12 Step Meetings

There is a forthcoming article in the July issue of the journal Alcoholism: Clinical & Experimental Research that confirms something that those of us who work here at the New York Center for Living already know: going to 12-step meetings helps keep young addicts and alcoholic sober.

The study included 127 substance abusers, age 14 to 19, who were interviewed four times, beginning when they entered outpatient treatment and then at intervals of three, six and twelve months thereafter. The co-author of the study, John F. Kelly, who is the associate director of the Center for Addiction Medicine at Massachusetts General Hospital as well as associate professor of psychiatry at Harvard Medical Center, said: “We found that…more meeting attendance was associated with significantly better substance use outcomes—particularly attending meetings at least once per week or more.” Almost as important, Kelly reported, was that “youth who were in contact with an AA or NA sponsor or who participated verbally at meetings had an even better outcome over and above the positive effects from merely attending.”

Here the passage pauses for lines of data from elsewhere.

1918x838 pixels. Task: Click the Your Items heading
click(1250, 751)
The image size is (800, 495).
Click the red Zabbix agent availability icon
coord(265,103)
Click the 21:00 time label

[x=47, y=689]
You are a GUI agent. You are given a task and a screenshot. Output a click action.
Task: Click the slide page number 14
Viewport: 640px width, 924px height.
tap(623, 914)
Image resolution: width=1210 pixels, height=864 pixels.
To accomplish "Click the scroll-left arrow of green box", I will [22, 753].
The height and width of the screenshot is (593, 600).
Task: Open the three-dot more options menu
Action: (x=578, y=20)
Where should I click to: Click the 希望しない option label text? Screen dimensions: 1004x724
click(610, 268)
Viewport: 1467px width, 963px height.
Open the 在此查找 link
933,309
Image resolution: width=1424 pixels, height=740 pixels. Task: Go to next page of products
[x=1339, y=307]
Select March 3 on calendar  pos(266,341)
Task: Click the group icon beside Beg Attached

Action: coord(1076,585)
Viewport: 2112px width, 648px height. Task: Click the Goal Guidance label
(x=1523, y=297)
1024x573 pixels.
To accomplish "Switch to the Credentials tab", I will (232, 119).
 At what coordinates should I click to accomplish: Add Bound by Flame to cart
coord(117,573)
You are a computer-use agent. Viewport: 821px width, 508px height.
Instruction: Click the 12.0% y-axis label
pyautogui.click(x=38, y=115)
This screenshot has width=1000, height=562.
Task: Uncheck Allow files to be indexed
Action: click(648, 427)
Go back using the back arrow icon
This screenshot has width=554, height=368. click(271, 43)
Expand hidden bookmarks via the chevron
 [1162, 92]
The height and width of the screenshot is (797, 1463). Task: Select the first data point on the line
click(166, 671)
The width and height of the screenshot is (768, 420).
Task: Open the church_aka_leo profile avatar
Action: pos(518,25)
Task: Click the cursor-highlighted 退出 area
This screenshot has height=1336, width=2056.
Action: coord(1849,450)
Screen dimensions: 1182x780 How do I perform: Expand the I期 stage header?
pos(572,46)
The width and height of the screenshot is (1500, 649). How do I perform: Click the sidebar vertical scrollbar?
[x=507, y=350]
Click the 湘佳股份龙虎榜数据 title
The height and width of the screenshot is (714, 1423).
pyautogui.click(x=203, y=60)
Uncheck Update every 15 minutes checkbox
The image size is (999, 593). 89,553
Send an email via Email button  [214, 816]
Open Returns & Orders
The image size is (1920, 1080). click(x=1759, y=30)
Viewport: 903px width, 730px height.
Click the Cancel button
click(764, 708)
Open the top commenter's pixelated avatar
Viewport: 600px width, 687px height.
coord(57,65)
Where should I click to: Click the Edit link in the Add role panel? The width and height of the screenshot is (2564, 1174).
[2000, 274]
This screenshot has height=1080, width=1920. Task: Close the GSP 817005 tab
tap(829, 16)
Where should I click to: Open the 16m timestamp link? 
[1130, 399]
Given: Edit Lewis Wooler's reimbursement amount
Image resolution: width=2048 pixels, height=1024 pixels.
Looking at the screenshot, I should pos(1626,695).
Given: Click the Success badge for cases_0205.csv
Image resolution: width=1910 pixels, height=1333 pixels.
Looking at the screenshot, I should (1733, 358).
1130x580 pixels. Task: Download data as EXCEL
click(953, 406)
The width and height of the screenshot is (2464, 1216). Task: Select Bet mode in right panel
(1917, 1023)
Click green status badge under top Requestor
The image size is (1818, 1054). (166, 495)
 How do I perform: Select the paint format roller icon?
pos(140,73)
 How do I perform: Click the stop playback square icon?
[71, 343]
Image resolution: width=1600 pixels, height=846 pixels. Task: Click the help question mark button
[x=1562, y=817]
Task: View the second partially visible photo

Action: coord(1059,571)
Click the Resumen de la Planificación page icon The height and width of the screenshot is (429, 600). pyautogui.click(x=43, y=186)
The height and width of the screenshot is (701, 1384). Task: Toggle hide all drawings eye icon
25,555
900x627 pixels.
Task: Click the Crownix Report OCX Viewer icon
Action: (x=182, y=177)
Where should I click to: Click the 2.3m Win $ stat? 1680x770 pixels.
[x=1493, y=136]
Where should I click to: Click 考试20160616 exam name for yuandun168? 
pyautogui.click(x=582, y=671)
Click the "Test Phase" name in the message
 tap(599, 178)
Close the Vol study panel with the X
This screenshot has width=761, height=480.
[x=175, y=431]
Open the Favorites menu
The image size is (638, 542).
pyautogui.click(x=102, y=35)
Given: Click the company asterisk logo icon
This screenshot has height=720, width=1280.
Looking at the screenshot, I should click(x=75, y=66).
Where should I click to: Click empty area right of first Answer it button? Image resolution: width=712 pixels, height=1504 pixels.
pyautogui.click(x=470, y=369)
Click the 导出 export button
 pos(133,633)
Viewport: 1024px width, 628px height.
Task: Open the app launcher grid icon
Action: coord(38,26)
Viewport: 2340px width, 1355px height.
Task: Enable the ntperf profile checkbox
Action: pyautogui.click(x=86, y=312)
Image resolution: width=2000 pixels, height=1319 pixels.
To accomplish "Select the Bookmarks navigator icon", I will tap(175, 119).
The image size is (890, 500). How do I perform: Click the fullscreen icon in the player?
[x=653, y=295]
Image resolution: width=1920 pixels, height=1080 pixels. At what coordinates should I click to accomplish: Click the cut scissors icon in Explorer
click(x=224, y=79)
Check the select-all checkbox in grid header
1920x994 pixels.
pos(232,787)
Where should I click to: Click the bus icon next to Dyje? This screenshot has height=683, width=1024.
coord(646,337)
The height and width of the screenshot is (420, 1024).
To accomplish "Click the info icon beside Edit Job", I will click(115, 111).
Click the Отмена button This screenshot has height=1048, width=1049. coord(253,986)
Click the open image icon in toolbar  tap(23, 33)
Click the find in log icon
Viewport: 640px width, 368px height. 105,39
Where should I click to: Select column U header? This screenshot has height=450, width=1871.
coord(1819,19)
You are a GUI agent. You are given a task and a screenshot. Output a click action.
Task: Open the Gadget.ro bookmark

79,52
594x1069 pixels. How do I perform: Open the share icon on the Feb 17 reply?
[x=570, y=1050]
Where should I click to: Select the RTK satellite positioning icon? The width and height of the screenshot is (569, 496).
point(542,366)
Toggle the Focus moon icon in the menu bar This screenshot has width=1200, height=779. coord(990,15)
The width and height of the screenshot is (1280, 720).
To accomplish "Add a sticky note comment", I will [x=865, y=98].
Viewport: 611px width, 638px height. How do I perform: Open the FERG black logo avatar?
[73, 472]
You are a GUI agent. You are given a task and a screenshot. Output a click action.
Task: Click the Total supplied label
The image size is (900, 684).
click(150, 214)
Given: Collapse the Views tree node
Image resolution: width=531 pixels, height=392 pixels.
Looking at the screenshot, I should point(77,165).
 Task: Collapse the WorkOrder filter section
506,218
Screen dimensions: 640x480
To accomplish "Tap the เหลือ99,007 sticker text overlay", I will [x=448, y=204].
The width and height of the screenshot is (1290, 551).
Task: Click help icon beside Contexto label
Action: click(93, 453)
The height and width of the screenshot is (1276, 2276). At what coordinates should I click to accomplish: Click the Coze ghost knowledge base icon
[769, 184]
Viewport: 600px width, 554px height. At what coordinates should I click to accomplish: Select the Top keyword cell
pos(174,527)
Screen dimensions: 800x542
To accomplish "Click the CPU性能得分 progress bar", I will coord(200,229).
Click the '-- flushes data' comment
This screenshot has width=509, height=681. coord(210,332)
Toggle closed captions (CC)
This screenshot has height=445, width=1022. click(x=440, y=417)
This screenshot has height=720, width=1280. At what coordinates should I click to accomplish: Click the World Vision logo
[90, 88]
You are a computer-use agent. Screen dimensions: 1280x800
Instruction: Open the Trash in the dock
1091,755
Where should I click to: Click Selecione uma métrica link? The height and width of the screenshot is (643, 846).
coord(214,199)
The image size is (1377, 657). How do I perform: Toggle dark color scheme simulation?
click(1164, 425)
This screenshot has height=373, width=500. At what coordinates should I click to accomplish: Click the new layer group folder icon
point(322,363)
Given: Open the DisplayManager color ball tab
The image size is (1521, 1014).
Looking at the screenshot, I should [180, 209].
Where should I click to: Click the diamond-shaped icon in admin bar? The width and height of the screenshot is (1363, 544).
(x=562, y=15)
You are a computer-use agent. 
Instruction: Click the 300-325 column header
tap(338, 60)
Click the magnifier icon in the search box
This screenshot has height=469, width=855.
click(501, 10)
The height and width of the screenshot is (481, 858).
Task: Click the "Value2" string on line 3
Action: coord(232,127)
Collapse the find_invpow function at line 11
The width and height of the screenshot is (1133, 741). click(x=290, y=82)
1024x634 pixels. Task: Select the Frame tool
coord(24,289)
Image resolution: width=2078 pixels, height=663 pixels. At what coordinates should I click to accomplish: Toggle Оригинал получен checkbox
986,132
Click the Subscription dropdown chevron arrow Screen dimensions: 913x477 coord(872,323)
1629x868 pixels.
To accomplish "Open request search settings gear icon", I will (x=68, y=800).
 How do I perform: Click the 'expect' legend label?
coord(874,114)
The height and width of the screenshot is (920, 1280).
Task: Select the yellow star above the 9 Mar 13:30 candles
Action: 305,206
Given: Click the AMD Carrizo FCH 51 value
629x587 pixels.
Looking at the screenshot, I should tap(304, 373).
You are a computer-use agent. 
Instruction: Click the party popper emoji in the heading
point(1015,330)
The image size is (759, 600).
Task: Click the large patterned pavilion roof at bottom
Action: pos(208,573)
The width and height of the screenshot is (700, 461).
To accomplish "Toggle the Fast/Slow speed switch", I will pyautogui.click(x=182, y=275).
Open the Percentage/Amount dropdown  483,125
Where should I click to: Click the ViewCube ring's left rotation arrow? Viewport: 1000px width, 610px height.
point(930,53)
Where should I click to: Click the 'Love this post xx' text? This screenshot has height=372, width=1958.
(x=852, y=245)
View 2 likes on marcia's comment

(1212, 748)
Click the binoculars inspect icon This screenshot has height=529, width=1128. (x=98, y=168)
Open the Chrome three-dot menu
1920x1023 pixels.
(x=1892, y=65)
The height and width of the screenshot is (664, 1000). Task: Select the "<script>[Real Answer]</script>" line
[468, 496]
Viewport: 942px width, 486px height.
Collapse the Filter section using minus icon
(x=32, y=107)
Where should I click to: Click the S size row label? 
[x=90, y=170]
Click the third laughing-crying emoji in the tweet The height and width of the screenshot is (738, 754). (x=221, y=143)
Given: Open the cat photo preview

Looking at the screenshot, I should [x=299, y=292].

Finally and quite importantly from the point of view of those of us at the New York Center for Living, Kelly said that “starting an onsite AA young people’s meeting is another good idea. Not all youth will be motivated to attend, but the more severely substance-involved ones will be more likely to give meetings a try and these are the ones most likely to benefit.” Kelly understands that “it is hard for anyone to walk in cold to a large AA meeting,” but if young alcoholics or addicts have a guide—a sponsor or therapist, even a parent—and if they are attending meetings at a site they are already familiar with, they are far more likely to stay, benefit from the meeting, and return for more meetings.

At the New York Center of Living we hold onsite meetings twice a week (in addition to a weekly Al-Anon meetings for parents and family of our clients). These meetings are open to the community at large as well as those already at the New York Center for Living and those who have “graduated” from our program, but who want to come back to the protection of a place where they learned the fundamentals of changing their lives for the better.

In the end, John Kelly says, “our findings support the common clinical recommendation that individuals should ‘go to meetings, get a sponsor, and get active.’ This [study] is the first evidence to support this common clinical recommendation among young people.”

Go to meetings, speak up, get a sponsor. This has been a tenet of faith in the recovery community for many years—“meeting makers make it,” as they say—but it’s nice when the studies back you up!